YOUR GOAL =
Each line below has to be set down again exactly.

Saved entries
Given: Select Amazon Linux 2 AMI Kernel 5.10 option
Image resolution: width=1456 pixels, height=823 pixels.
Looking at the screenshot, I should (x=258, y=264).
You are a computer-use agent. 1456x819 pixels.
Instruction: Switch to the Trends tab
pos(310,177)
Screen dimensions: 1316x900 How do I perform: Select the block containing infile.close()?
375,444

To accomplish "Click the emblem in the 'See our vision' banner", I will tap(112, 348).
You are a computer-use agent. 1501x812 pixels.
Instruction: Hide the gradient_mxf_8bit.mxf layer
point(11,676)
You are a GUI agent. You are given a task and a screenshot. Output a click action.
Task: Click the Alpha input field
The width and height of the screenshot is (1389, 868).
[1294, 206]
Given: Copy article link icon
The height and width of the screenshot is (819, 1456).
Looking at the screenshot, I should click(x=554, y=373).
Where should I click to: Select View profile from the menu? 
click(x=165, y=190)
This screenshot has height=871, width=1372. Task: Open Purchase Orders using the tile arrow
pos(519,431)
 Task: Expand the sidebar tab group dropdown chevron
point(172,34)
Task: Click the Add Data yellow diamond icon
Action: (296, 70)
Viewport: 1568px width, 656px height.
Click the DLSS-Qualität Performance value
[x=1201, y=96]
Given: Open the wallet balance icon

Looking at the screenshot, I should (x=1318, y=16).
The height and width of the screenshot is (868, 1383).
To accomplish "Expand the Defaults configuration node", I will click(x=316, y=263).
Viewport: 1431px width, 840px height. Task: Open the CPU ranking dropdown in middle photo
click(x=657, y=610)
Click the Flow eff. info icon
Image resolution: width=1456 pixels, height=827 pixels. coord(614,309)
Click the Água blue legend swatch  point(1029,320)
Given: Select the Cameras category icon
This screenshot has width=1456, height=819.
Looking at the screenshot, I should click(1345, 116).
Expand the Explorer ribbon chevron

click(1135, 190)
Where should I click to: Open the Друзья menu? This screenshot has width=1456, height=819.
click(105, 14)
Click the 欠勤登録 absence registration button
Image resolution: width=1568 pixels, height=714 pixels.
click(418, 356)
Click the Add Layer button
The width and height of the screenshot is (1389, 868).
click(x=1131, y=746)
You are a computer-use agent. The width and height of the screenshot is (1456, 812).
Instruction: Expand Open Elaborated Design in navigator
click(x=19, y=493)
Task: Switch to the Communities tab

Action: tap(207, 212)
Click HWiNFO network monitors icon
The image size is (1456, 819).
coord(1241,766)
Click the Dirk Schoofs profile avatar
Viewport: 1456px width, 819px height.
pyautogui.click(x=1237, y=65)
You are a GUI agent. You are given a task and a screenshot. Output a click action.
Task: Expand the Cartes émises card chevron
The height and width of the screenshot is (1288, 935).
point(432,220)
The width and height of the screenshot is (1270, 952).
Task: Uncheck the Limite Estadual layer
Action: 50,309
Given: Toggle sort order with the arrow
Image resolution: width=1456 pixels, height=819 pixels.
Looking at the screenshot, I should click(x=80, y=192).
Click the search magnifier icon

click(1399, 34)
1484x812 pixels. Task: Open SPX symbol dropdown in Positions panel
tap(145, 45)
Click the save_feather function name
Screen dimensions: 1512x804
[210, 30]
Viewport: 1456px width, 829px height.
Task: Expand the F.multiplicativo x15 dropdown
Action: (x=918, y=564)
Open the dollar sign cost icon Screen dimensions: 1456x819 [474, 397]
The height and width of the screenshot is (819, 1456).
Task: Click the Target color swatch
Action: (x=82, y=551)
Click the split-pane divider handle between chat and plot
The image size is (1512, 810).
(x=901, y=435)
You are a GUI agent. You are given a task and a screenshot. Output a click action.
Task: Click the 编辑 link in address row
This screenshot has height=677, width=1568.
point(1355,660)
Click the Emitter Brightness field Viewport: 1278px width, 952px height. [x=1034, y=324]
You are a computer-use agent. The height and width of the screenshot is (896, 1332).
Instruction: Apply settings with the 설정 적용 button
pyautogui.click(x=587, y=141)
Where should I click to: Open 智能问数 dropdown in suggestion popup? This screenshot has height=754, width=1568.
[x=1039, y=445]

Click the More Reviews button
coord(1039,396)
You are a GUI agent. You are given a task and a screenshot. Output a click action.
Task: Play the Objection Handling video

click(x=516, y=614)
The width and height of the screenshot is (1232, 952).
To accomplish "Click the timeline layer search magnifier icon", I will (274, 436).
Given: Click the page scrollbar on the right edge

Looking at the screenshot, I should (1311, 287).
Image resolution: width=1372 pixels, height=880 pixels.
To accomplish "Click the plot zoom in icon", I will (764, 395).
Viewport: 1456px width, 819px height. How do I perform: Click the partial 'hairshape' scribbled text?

SOLUTION TO THIS TASK =
Given: Select Amazon Linux 2 AMI Kernel 5.10 option
Image resolution: width=1456 pixels, height=823 pixels.
Looking at the screenshot, I should (x=258, y=264).
You are a computer-use agent. 1456x819 pixels.
Instruction: Switch to the Trends tab
pos(310,177)
Screen dimensions: 1316x900 How do I perform: Select the block containing infile.close()?
375,444

To accomplish "Click the emblem in the 'See our vision' banner", I will tap(112, 348).
You are a computer-use agent. 1501x812 pixels.
Instruction: Hide the gradient_mxf_8bit.mxf layer
point(11,676)
You are a GUI agent. You are given a task and a screenshot. Output a click action.
Task: Click the Alpha input field
The width and height of the screenshot is (1389, 868).
[1294, 206]
Given: Copy article link icon
The height and width of the screenshot is (819, 1456).
Looking at the screenshot, I should click(x=554, y=373).
Where should I click to: Select View profile from the menu? 
click(x=165, y=190)
This screenshot has height=871, width=1372. Task: Open Purchase Orders using the tile arrow
pos(519,431)
 Task: Expand the sidebar tab group dropdown chevron
point(172,34)
Task: Click the Add Data yellow diamond icon
Action: (296, 70)
Viewport: 1568px width, 656px height.
Click the DLSS-Qualität Performance value
[x=1201, y=96]
Given: Open the wallet balance icon

Looking at the screenshot, I should (x=1318, y=16).
The height and width of the screenshot is (868, 1383).
To accomplish "Expand the Defaults configuration node", I will click(x=316, y=263).
Viewport: 1431px width, 840px height. Task: Open the CPU ranking dropdown in middle photo
click(x=657, y=610)
Click the Flow eff. info icon
Image resolution: width=1456 pixels, height=827 pixels. coord(614,309)
Click the Água blue legend swatch  point(1029,320)
Given: Select the Cameras category icon
This screenshot has width=1456, height=819.
Looking at the screenshot, I should click(1345, 116).
Expand the Explorer ribbon chevron

click(1135, 190)
Where should I click to: Open the Друзья menu? This screenshot has width=1456, height=819.
click(105, 14)
Click the 欠勤登録 absence registration button
Image resolution: width=1568 pixels, height=714 pixels.
click(418, 356)
Click the Add Layer button
The width and height of the screenshot is (1389, 868).
click(x=1131, y=746)
You are a computer-use agent. The width and height of the screenshot is (1456, 812).
Instruction: Expand Open Elaborated Design in navigator
click(x=19, y=493)
Task: Switch to the Communities tab

Action: tap(207, 212)
Click HWiNFO network monitors icon
The image size is (1456, 819).
coord(1241,766)
Click the Dirk Schoofs profile avatar
Viewport: 1456px width, 819px height.
pyautogui.click(x=1237, y=65)
You are a GUI agent. You are given a task and a screenshot. Output a click action.
Task: Expand the Cartes émises card chevron
The height and width of the screenshot is (1288, 935).
point(432,220)
The width and height of the screenshot is (1270, 952).
Task: Uncheck the Limite Estadual layer
Action: 50,309
Given: Toggle sort order with the arrow
Image resolution: width=1456 pixels, height=819 pixels.
Looking at the screenshot, I should click(x=80, y=192).
Click the search magnifier icon

click(1399, 34)
1484x812 pixels. Task: Open SPX symbol dropdown in Positions panel
tap(145, 45)
Click the save_feather function name
Screen dimensions: 1512x804
[210, 30]
Viewport: 1456px width, 829px height.
Task: Expand the F.multiplicativo x15 dropdown
Action: (x=918, y=564)
Open the dollar sign cost icon Screen dimensions: 1456x819 [474, 397]
The height and width of the screenshot is (819, 1456).
Task: Click the Target color swatch
Action: (x=82, y=551)
Click the split-pane divider handle between chat and plot
The image size is (1512, 810).
(x=901, y=435)
You are a GUI agent. You are given a task and a screenshot. Output a click action.
Task: Click the 编辑 link in address row
This screenshot has height=677, width=1568.
point(1355,660)
Click the Emitter Brightness field Viewport: 1278px width, 952px height. [x=1034, y=324]
You are a computer-use agent. The height and width of the screenshot is (896, 1332).
Instruction: Apply settings with the 설정 적용 button
pyautogui.click(x=587, y=141)
Where should I click to: Open 智能问数 dropdown in suggestion popup? This screenshot has height=754, width=1568.
[x=1039, y=445]

Click the More Reviews button
coord(1039,396)
You are a GUI agent. You are given a task and a screenshot. Output a click action.
Task: Play the Objection Handling video

click(x=516, y=614)
The width and height of the screenshot is (1232, 952).
To accomplish "Click the timeline layer search magnifier icon", I will (274, 436).
Given: Click the page scrollbar on the right edge

Looking at the screenshot, I should (1311, 287).
Image resolution: width=1372 pixels, height=880 pixels.
To accomplish "Click the plot zoom in icon", I will (764, 395).
Viewport: 1456px width, 819px height. How do I perform: Click the partial 'hairshape' scribbled text?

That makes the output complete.